これから行われる法術はおそらく今まで誰も試みなかったものだ。
それは『異空間転移法術』と呼ばれ、すなわち世界を渡る術である。
母親としてとても当たり前の感情、それに気付いた男性は優しく話す。赤子のこと、二人のこと、これからのこと……。
出来ることならせめて母子だけでも一緒にいさせてあげたい。男性は女性を思い、女性はその思いを知っている。
でもダメなのだ。二人で今までたくさん話してきた。喧嘩口調になり、なかなか議論が前に進まないこともあった。
そして、二人で一つの結論を出した。愛する我が子をこことは違う世界へ送る。
それがこの母子がもっとも幸せになれる未来を一番掴めると信じて。
「ごめんなさい。……困らせるつもりはなかったの。でもやっぱりその時が、近づくにつれて不安に……」
男性は何も言わずに女性を優しく抱きしめる。男性にもやはり思うところがあるのだろう。
そして、また術式の続きを書き始める。
—————
半刻ほどがすぎ男性はようやく術式を書き終えた。
その様子を察し、改めて女性は覚悟を決める。
「少しは向こうの世界を観光できたらよかったんだけどね」
術式の中央に並ぶ二人はいつになく緊張していた。その空気を晴らそうと男性は軽く冗談を言う。
そんなことをする時間がないことは二人の間ですでに話し合われていた。
その少しふざけた顔を見て気が和らいだような気がした女性は男性に抱きつき唇を重ねる。
そして男性に赤子を預け術式を起動する。
女性を中心に青白い光が円環全体に広がる。術の発動により私生活では視認することができない聖術気が、ゆらゆらと舞う様子が見てとれた。術式は安定している。聖術気の乱れもない。

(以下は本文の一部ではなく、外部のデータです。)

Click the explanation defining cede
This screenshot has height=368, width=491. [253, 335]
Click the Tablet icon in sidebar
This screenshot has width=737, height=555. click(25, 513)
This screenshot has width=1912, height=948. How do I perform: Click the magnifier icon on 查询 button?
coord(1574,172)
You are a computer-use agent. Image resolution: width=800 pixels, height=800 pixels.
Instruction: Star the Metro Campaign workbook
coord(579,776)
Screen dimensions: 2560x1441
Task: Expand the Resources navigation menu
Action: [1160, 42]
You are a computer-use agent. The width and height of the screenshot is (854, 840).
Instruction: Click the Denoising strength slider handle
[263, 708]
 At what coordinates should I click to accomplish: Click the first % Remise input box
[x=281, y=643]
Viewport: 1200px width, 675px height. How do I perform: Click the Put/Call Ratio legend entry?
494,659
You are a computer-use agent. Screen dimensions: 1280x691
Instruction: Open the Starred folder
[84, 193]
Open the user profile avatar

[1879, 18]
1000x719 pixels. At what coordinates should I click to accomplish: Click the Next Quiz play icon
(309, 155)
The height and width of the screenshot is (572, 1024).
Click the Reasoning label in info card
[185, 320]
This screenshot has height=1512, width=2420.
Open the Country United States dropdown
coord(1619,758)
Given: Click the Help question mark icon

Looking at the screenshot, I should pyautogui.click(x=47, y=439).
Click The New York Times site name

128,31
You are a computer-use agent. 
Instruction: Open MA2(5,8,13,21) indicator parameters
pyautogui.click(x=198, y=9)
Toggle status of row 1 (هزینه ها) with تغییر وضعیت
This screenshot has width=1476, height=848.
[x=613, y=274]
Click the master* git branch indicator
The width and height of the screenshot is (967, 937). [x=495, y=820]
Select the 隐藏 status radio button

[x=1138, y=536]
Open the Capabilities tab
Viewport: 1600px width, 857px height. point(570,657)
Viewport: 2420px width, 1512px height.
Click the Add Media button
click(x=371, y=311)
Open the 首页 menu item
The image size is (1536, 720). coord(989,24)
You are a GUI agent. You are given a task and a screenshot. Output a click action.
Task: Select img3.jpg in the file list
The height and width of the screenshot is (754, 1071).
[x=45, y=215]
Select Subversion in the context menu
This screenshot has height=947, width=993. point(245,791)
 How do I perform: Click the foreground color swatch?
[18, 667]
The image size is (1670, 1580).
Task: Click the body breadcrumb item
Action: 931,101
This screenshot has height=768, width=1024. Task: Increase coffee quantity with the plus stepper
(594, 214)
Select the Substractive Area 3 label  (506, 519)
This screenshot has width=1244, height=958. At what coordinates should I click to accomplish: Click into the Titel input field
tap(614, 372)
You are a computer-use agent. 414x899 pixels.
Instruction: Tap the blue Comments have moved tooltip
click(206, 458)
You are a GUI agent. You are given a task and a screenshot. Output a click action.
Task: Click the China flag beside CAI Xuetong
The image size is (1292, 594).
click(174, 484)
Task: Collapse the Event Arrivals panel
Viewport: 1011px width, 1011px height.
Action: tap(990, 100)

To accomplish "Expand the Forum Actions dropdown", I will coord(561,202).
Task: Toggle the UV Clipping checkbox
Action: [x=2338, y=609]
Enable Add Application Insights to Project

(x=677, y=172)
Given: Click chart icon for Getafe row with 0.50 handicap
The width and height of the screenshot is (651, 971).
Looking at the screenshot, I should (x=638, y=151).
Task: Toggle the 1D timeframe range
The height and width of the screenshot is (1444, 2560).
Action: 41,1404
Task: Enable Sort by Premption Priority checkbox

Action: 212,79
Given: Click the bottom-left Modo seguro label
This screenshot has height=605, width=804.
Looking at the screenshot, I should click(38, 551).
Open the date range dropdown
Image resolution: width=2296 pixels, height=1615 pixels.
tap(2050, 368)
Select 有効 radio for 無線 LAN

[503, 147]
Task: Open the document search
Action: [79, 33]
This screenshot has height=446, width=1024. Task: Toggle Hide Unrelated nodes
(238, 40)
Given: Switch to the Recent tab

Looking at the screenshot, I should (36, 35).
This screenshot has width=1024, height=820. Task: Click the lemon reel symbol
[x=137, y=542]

男性は目を閉じ軽く上を向く。しかしそれは意味を成さず、頬を一筋の涙が落ちる。
いよいよ空間転移法術が起動しようとしている。
女性は立ち上がり男性の腕の中へ。男性は女性に優しく微笑みかける。
「さあ、行こうか!!」
目を見開き愛する女性と子供を強く抱きしめる。女性もその身を預け、いつになく力強い声に思わず奮い立つ。
「日本へ!!」
その言葉を最後にその場所には再び静けさが戻ってきたのであった。
世界は回る。未来は続く。誰もが手を取り合って暮らしていけるように。これからもずっと、その当たり前を守るために……。
この選択に間違いはない。そう確信し世界を渡る……。